Kehidupan mereka aman dan tenteram, hingga pada 2022 perusahaan perkebunan yang sama kembali mendapatkan HGU. Tanpa bertanya pada rakyat, perusahaan tersebut mengerahkan orang untuk merusak semua. Padahal, tidak semua keluarga yang rumah dan tanamannya dirusak tersebut menerima tali asih (semacam penggantian dalam bentuk uang).
Dua setengah tahun terakhir ini Tiomerli dan teman-teman sekampungnya hidup dengan sangat tidak nyaman. “Bahkan, bertani di pekarangan rumah saja tidak aman. Malam hari bisa dirusak orang. Begitu juga kalau kami pergi meninggalkan rumah. Ketika pulang, tanaman sudah dirusak juga.
Masyarakat di sana kini hanya berstatus petani, tapi tak bisa bertani lagi, hanya bekerja serabutan. Apa pun pekerjaan yang ada, akan dikerjakan, termasuk bongkar muat bahan bangunan dan menenun. Padahal, sebelumnya masyarakat di sana hidup dengan guyub dalam bertani. Ketika Tiomerli Sitinjak menanam jagung, ia mengajak teman-temannya untuk bantu menanam. Begitu juga ketika temannya menanam, Tiomerli ikut membantu.
Perjuangan untuk mendapatkan hak tanah masih terus berlanjut. Tiomerli Sitinjak masih dipercaya menjadi Ketua Sepasi (Serikat Petani Sejahtera Indonesia). Tugasnya sebagai Ketua Sepasi adalah merangkul teman-temannya supaya kuat berjuang.

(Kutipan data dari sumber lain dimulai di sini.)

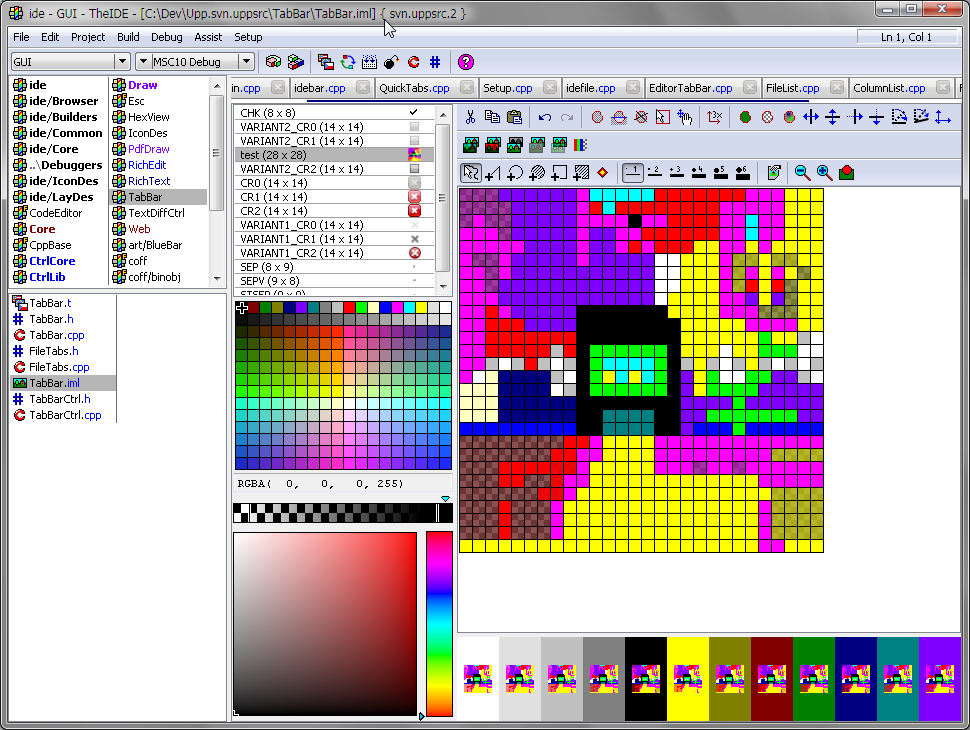Select the ellipse drawing tool
Viewport: 970px width, 730px height.
click(x=514, y=172)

“Tanah ini memang tanah negara. Tetapi, kami masyarakat Indonesia juga berhak atas tanah negara. Itulah semangat yang selalu saya berikan kepada kawan-kawan untuk bertahan hidup di sini. Hidup kami memang agak sulit. Tapi, kalau pindah, akan pindah ke mana? Kalau diberi tali asih 30 juta rupiah, bisa pindah ke mana, mau bekerja apa?” kisahnya, tak bisa menahan air mata.